Biden’s performance at the debate Trump in which the president appeared confused and forgetful only deepened worries. 

It is rare for a sitting world leader to directly and publicly criticize a U.S. president both for reasons of protocol and out of practicality, since such comments could harm future relations with the leader of the world’s largest economy. But the president’s recent behavior is starting to erode those norms, at least at the margins. 

Italian Prime Minister Giorgia Meloni, who had a long bilateral meeting with Biden as host of the G-7 summit three weeks ago, said she was worried about his physical frailty, though she thought he was “mentally at the top of his game.”  

Keir Starmer, the new U.K. prime minister whom Biden called to congratulate on his victory last week, admitted Biden’s debate performance was damaging to his reelection chances. Starmer, whose victorious Labor Party is more broadly aligned with Biden than with his Republican rival, allowed that he was “hoping for Biden but preparing for Trump.” 
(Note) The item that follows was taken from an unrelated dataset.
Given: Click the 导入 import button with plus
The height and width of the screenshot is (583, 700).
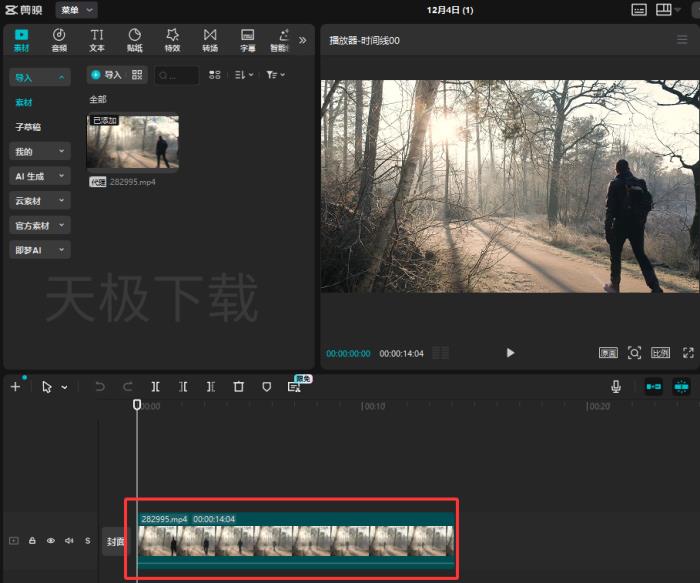Looking at the screenshot, I should point(105,75).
Overall, the Financial Times said Biden’s debate performance was a jolt to European leaders, quoting an unnamed participant who recalled that Biden started and ended a meeting with leaders using the same anecdote. “Everyone’s heart sank,” the participant said. 

Even in the Vatican City, the tiny city state contained entirely within the limits of the Italian capital, commentators are wondering whether he should take a page from the Vatican playbook and resign as Pope Benedict XVI did when in 2013 he became the first pope in 600 years to voluntarily step down. 

While the European leader customarily avoid commentary about the candidates in a U.S. election, there's also the argument, at least in the U.S., the Biden is leading his country amid persistent inflation, a migration crisis at the southern U.S. border and wars in Israel and Ukraine. 

Biden insisted it would take a divine intervention for him to change his mind and drop out. “If the Lord Almighty came down and said 'Joe, get out of the race,' I'd get out of the race,” Biden said in a Thursday night interview with ABC News. “But the Lord Almighty's not coming down.”